One very important formula

[Ansus]

Anybody shell know this very important formula:

\( \operatorname{sexp}_b(x)=r+\sum _{n=1}^{\infty} \frac{\left(\ln b \right)^{n-1}\left(\ln \left(b^r\right)\right)^{n x}\left(1-r)^n B_n^x}{n!} \)

where \( B_n^x \) are the Bell's numbers of x-th order and \( r=\frac{W(-\log (b))}{\log (b)} \). For integer x one can find them here:

http://www.research.att.com/~njas/sequences/A111672

http://www.research.att.com/~njas/sequences/A144150

http://www.research.att.com/~njas/sequences/A153277

This formula can be easily derived from regular teration, but has a long history dating from 1945 ( J. Ginsburg, Iterated exponentials, Scripta Math. 11 (1945), 340-353.)

It is notable that tetration and Bell's polynomials of n-th order have applications in quantum physics: http://arxiv.org/abs/0812.4047

[mike3]

So does this give real-valued answers for real \( b \ge e^{1/e} \) and \( x > -2 \)? How do you compute the Bell polynomial \( B_n^x \) at a real or complex number \( x \)? And what is \( r \)?

[Ansus]

Corrected the usage of r.

[bo198214]

where \( B_n^x \) are the Bell's polynomials of x-th order.

You mean "Bell number"?
The Bell polynomials are multivariate polynomials ...

Otherwise I second the questions of Mike and add the question about convergence.

[Ansus]

You mean "Bell number"?

Yes.

[Daniel]

You might be interested in my paper Bell Polynomials of Iterated Functions.

[mike3]

You mean "Bell number"?

Yes.

So how do you extend it to real values of x, and is this solution real valued for bases \( b > e^{1/e} \)?

[Ansus]

So how do you extend it to real values of x, and is this solution real valued for bases \( b > e^{1/e} \)?

It is derived from regular iteration, so it diverges for higher bases, but my aim was to find an expression for tetration that does not refer to taetration itself, thus allowing to derive its properties.
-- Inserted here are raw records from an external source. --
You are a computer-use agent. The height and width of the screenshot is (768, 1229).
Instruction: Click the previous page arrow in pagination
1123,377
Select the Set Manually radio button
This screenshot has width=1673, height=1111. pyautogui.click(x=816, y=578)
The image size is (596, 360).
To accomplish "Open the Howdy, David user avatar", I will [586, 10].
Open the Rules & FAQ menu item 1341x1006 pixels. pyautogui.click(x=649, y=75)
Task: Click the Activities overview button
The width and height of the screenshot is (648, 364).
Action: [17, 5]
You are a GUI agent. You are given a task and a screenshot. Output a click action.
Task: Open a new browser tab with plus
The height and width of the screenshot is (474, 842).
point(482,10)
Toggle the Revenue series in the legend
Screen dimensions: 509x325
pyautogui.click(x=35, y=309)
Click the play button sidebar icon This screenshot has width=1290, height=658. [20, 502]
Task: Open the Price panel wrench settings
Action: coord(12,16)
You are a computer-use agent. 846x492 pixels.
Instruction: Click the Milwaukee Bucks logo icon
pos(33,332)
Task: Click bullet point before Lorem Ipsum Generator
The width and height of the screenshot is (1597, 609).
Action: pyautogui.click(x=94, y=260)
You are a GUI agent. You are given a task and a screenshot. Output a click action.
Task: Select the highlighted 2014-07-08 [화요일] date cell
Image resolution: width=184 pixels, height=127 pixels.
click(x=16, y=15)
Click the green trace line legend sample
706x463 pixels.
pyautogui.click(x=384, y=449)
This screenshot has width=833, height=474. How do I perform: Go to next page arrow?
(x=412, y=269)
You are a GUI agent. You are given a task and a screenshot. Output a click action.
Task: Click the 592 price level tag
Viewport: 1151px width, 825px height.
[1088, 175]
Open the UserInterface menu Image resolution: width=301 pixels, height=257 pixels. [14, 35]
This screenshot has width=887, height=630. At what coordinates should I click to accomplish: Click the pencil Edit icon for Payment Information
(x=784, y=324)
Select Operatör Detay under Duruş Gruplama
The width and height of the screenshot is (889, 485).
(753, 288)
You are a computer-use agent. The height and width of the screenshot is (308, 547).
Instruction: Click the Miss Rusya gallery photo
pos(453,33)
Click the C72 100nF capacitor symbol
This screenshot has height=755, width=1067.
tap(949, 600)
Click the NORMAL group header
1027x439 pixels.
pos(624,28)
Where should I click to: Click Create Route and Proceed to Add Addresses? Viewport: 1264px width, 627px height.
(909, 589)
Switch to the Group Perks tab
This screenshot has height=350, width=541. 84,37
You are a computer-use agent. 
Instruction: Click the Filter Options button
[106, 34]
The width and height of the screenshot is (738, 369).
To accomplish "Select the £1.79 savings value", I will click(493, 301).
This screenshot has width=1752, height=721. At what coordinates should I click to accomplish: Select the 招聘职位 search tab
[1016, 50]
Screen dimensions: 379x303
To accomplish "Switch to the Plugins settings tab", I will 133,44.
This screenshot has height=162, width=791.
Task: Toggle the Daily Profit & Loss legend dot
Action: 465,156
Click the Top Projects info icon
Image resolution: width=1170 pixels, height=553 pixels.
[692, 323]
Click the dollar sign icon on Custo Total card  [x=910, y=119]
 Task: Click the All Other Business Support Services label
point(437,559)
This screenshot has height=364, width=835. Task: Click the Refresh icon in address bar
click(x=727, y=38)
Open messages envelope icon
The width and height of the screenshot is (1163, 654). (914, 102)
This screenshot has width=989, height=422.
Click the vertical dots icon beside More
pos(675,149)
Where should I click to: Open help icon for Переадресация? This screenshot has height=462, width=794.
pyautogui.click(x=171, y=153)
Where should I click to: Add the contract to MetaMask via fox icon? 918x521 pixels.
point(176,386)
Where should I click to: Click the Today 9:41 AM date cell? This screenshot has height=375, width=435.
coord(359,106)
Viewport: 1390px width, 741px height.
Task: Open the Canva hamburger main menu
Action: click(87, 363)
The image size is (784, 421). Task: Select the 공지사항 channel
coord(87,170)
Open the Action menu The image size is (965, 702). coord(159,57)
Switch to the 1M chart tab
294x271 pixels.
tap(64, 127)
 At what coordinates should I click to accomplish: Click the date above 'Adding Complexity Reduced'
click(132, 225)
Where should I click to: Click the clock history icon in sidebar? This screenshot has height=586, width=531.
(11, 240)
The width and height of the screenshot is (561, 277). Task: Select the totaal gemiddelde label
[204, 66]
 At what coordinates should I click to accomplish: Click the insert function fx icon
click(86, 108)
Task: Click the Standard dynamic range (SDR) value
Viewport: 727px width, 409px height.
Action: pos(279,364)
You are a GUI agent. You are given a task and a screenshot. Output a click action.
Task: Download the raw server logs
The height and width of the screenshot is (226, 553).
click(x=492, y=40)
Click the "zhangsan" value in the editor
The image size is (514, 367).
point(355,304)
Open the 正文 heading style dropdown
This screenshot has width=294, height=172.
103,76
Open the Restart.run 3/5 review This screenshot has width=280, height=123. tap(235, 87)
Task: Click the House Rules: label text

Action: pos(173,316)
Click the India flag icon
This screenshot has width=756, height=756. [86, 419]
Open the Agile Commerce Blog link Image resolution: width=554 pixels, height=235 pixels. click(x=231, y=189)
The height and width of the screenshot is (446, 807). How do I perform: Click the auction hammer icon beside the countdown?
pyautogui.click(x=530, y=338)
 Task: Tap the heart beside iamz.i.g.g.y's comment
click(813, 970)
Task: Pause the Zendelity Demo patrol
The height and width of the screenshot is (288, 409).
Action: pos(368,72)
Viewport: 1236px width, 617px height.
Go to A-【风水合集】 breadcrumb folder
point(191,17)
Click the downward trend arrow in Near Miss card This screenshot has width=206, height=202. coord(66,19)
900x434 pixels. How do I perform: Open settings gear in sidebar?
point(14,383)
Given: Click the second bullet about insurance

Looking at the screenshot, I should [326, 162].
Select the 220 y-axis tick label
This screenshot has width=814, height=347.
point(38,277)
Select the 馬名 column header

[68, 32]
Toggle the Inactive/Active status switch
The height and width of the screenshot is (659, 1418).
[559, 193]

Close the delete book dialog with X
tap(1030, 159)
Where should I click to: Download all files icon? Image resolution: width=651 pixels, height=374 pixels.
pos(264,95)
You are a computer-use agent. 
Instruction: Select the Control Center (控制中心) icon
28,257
David Knuth referred to the following operation calling it 'binomial convolution':

\( f(n)\star g(n)=\sum_{k=0}^n \left(n \\ k\right)f(n-k)g(k) \)

If we use such operator, we can write:

\( B_{n+1}^x=\sum_{k=0}^{x-1} B_n^x\star B_n^k \)

And \( B_1^x \) is always 1.

Thus the result of the convolution is a polynomial of x and k of degree n-1 and we can take indefinite sum of it symbolically.

Note also that binomial convolution corresponds to the product of exponential generating functions. This means product of tetrations corresponds to binomial convolution of Bell's numbers of higher orders.